I tried to prove as follows: denote $\vec{x} = (\vec{x}_1, \vec{x}_2)$ the position of the system, and $\ddot{\vec{x}} = \vec{F}(\vec{x},\dot{\vec{x}})$ the equations of motion. By galilean invariance I can prove that

$$ \ddot{\vec{x}_1} = \vec{F}_1(\vec{x}_1-\vec{x}_2,\dot{\vec{x}_1}-\dot{\vec{x}_2})\\ \ddot{\vec{x}_2} = -\vec{F}_1(\vec{x}_1-\vec{x}_2,\dot{\vec{x}_1}-\dot{\vec{x}_2}), $$

and, thus, proving that the center of mass $\vec{x}_1+\vec{x}_2$ stays static if $\dot{\vec{x}_i}(t_0) = \vec{0}$.
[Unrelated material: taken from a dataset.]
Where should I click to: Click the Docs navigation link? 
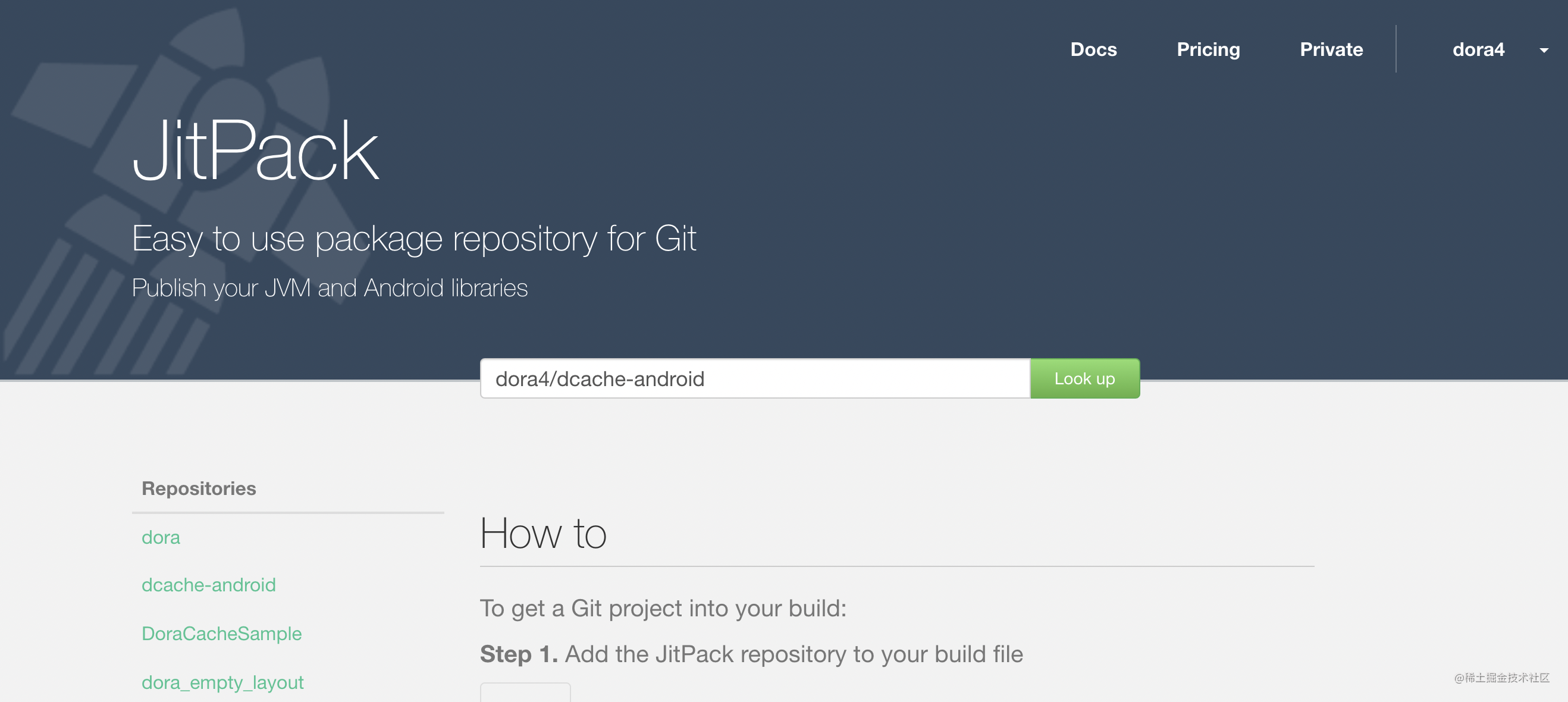point(1094,48)
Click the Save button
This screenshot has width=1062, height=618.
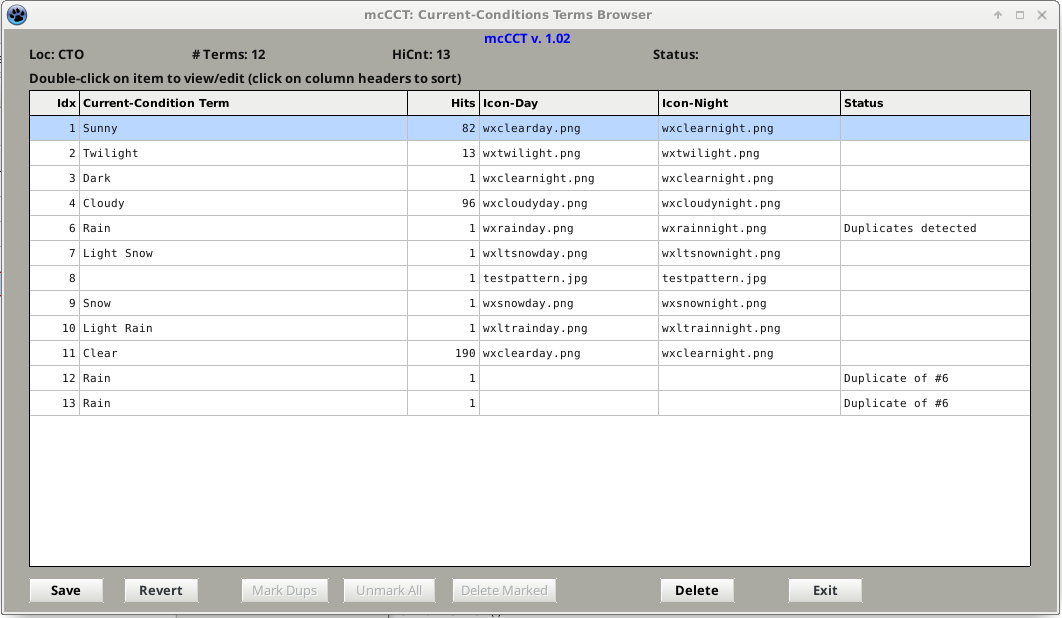[66, 590]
In order to prove that they remain in the line that connected them I thought I could try to prove that for any instant $t$, $\vec{x}_1(t)-\vec{x}_2(t)\propto\vec{x}_1(t_0)-\vec{x}_2(t_0)$. Rearrange the previous equations, calling $\vec{R}=\vec{x}_1+\vec{x}_2$; $\vec{r}=\vec{x}_1-\vec{x}_2$:

$$ \ddot{\vec{R}} = \vec{0}\\ \ddot{\vec{r}} = 2\vec{F}_1(\vec{r},\dot{\vec{r}}), $$

with initial conditions $\vec{R}(t_0)=\vec{R}_0$, $\vec{r}(t_0)=\vec{r}_0$, $\dot{\vec{R}}(t_0)=0$ ,$ \dot{\vec{r}}(t_0)=0$.
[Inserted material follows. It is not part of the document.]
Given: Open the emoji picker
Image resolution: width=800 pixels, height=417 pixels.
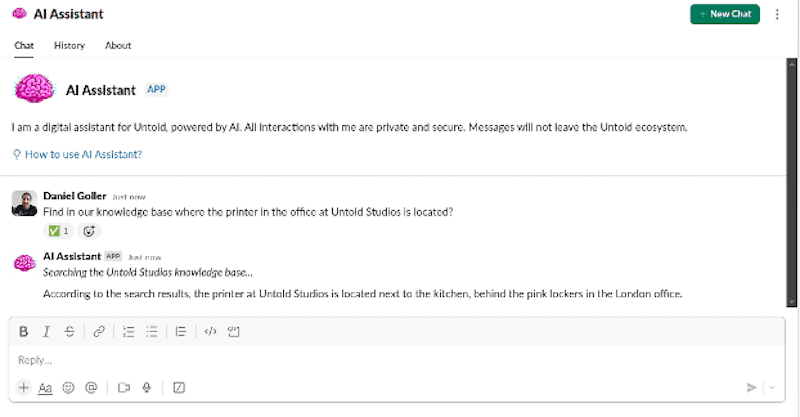Looking at the screenshot, I should pyautogui.click(x=69, y=388).
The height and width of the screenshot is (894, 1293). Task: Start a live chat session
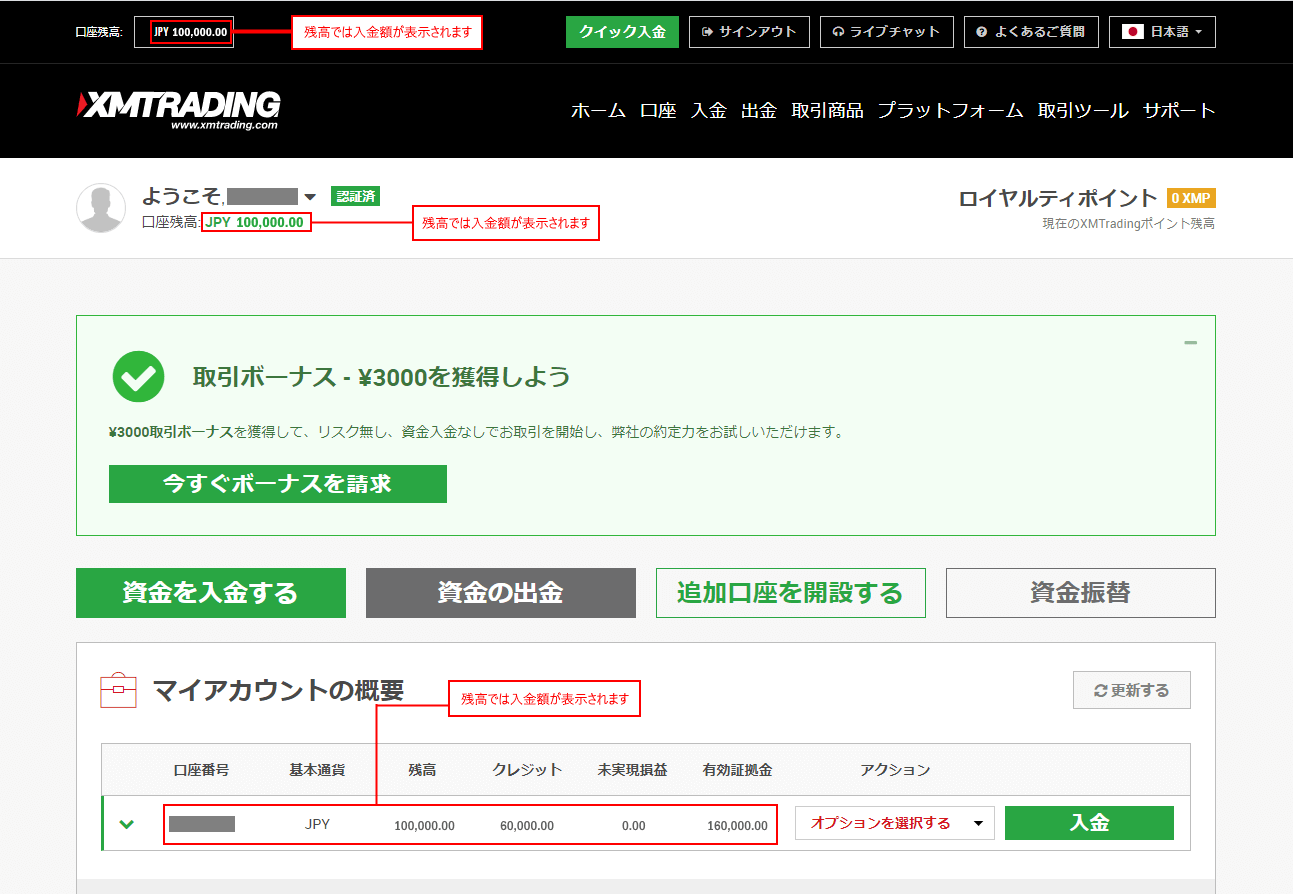(x=886, y=32)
How can I prove that $\vec{r}(t)\propto\vec{r}(t_0)$? If it is not possile in this way, how can I prove that the points remain in the same line without invoking angular momentum conservation?
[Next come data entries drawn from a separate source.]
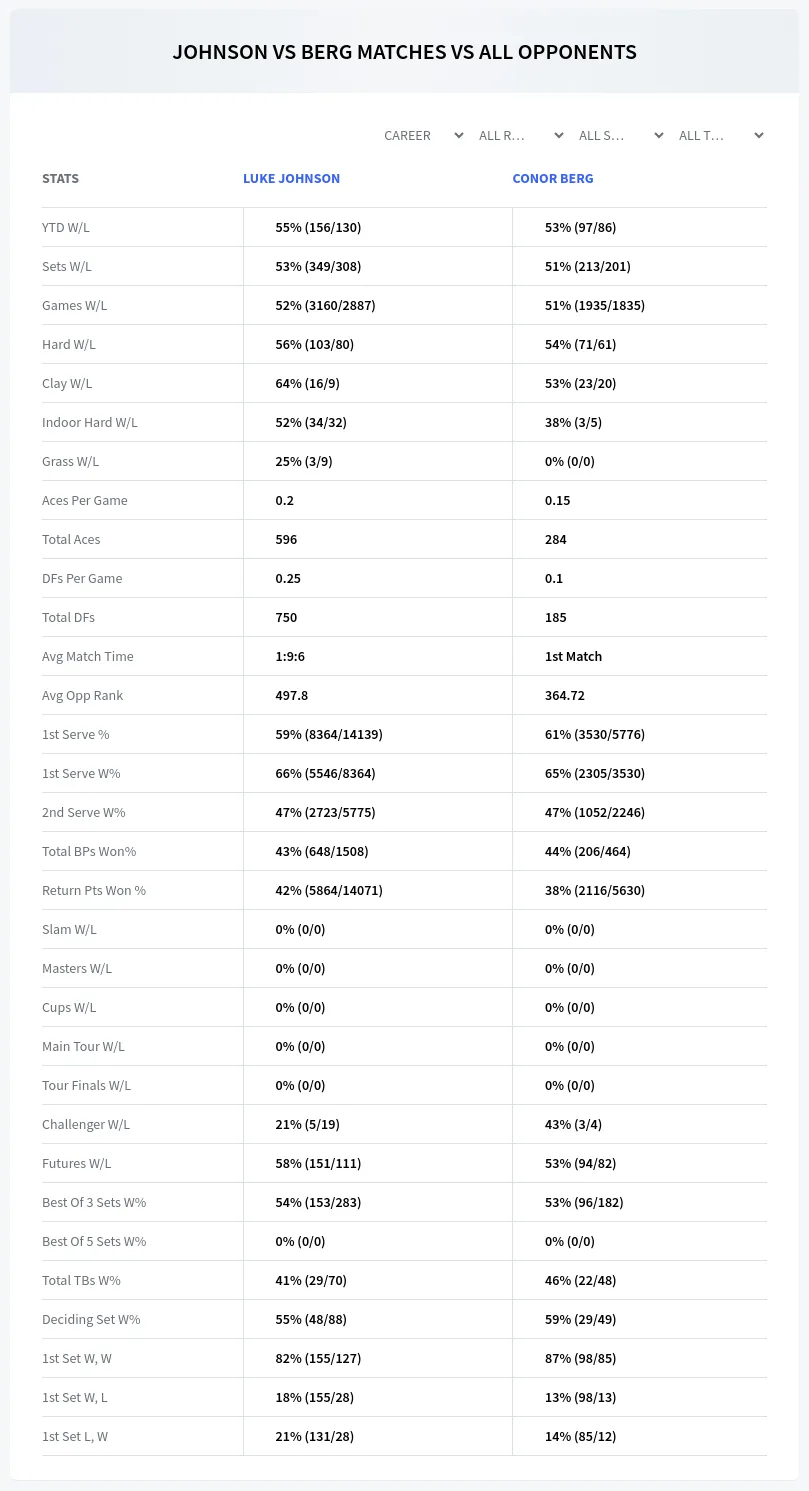This screenshot has width=809, height=1491.
Task: Select the Deciding Set W% row label
Action: point(91,1319)
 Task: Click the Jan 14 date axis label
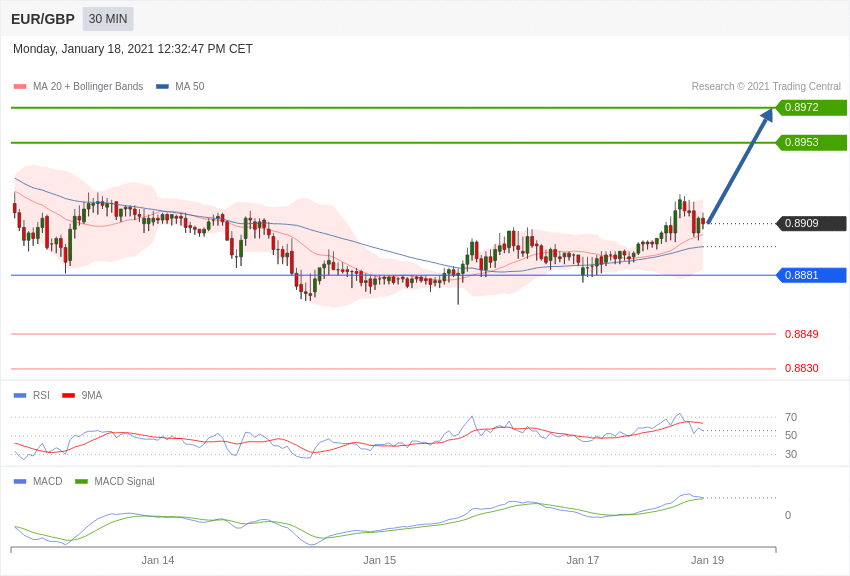[x=158, y=560]
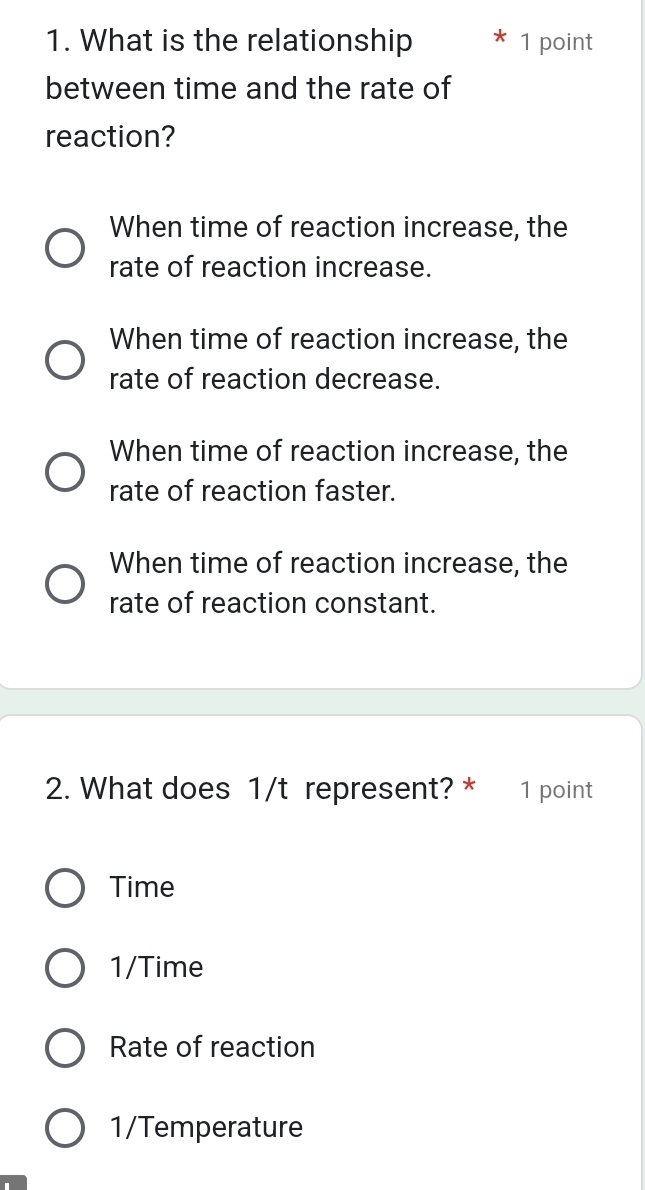Click the "1 point" label on question 2
The image size is (645, 1190).
(555, 790)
Edit: To include the insights of @Alexander : We can perform a galilean transformation such that the center of mass $R_0 = \vec{0}$, in that way the dynamics simplifies to $\ddot{\vec{r}} = \vec{F}(\vec{r},\dot{\vec{r}}) $

Because the equation must be invariant under the galilean transformations group, it follows that $\vec{F}(M\vec{r},M\dot{\vec{r}}) = M\vec{F}(\vec{r},\dot{\vec{r}})$ where $M$ is an orthogonal matrix (the rest of galilean transformations have been alreagy gauged away by previous choice $\vec{R}=\vec{0}$). This implies (I think) that the force is radial, therefore $\vec{F}(\vec{r},\dot{\vec{r}}) = f(|\vec{r}|,|\dot{\vec{r}}|)\vec{r}$ where $f$ is a scalar function. Thus $\ddot{\vec{r}}\propto\vec{r}$. Given that the initial velocity is zero it is enough to conclude that $\dot{\vec{r}}\propto\vec{r}$, and the bodies remain in the same line.

Is this logic flawed?

Answer 1

Two bodies initially at rest with arbitrary interaction remain in the line that connects them ?

The EOM's are:

$$m_1\,\ddot{x}_1=F_{12}\tag 1$$ $$m_2\,\ddot{x}_2=-F_{12}\tag 2$$

The center of mass equation is:

$$R=\frac{m_1\,x_1+m_2\,x_2}{m_1+m_2}$$

Thus

$$\dot{R}=\frac{m_1\,\dot{x}_1+m_2\,\dot{x}_2}{m_1+m_2}\tag 3$$ $$\ddot{R}=\frac{m_1\,\ddot{x}_1+m_2\,\ddot{x}_2}{m_1+m_2}\tag 4$$

equation (1) plus equation (2) and with equation (4) you obtain

$$m_1\,\ddot{x}_1+m_2\,\ddot{x}_2=\left(m_1+m_2\right)\,\ddot{R}=0$$

thus $\ddot{R}=0$ and $\quad \dot{R}=v=0$

with equation (3) you get:

$$m_1\,\dot{x}_1=-m_2\,\dot{x}_2$$

thus

momentum of mass one is equal to the negative momentum of mass two , this means that the parts remain in the line that connects them.

Edit

$$m_1\,\dot{x}_1=-m_2\,\dot{x}_2$$ Thus: $$x_2=-\frac{m_1}{m_2}\,x_1+c$$